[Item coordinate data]
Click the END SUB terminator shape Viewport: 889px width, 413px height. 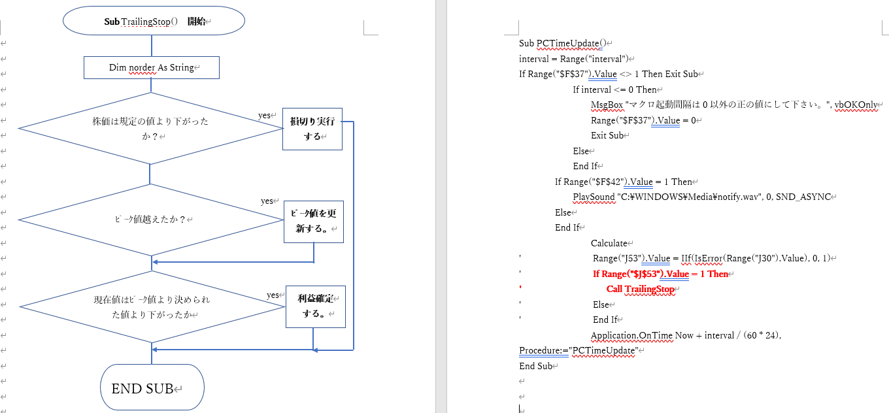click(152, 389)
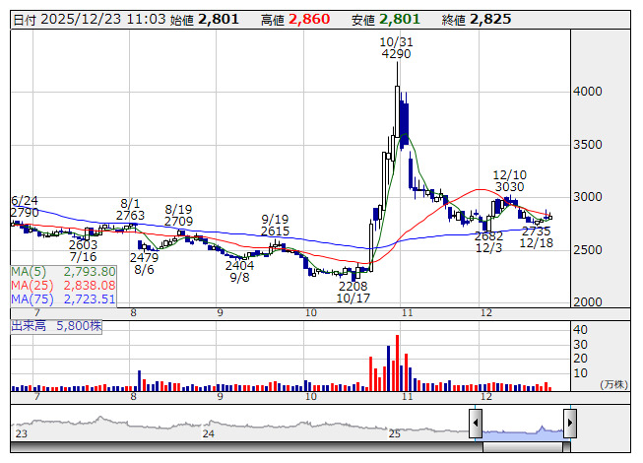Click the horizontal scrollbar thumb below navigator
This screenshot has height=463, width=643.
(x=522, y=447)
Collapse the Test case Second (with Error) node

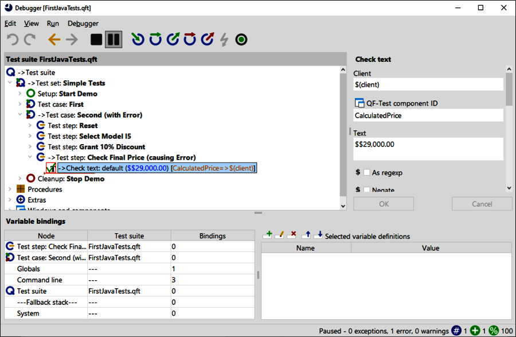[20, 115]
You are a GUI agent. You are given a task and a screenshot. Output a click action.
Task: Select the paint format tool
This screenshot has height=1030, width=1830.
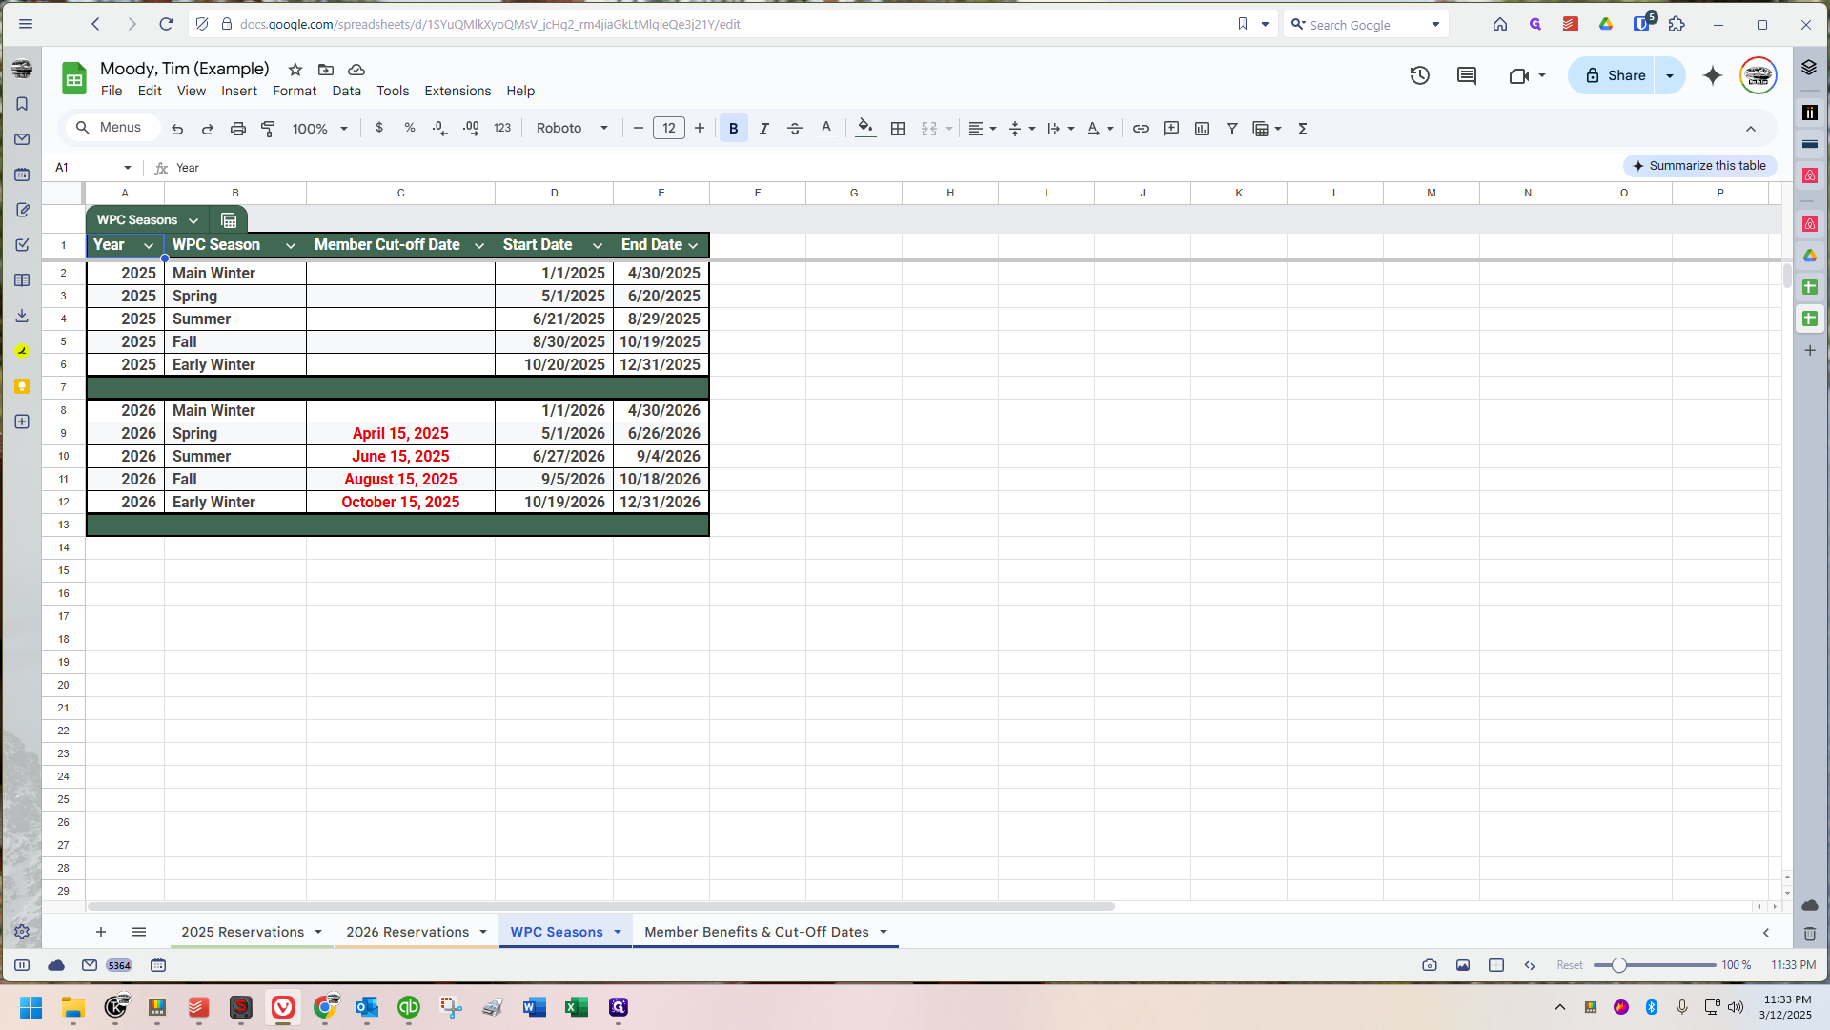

- **WHAT IS EXPECTED**
Find each line in the records above that contains the word "This" and copy those lines. Uppercase and lowercase letters count as different.

- **TASK RESPONSE**
This screenshot has height=463, width=643.
This screenshot has height=1030, width=1830.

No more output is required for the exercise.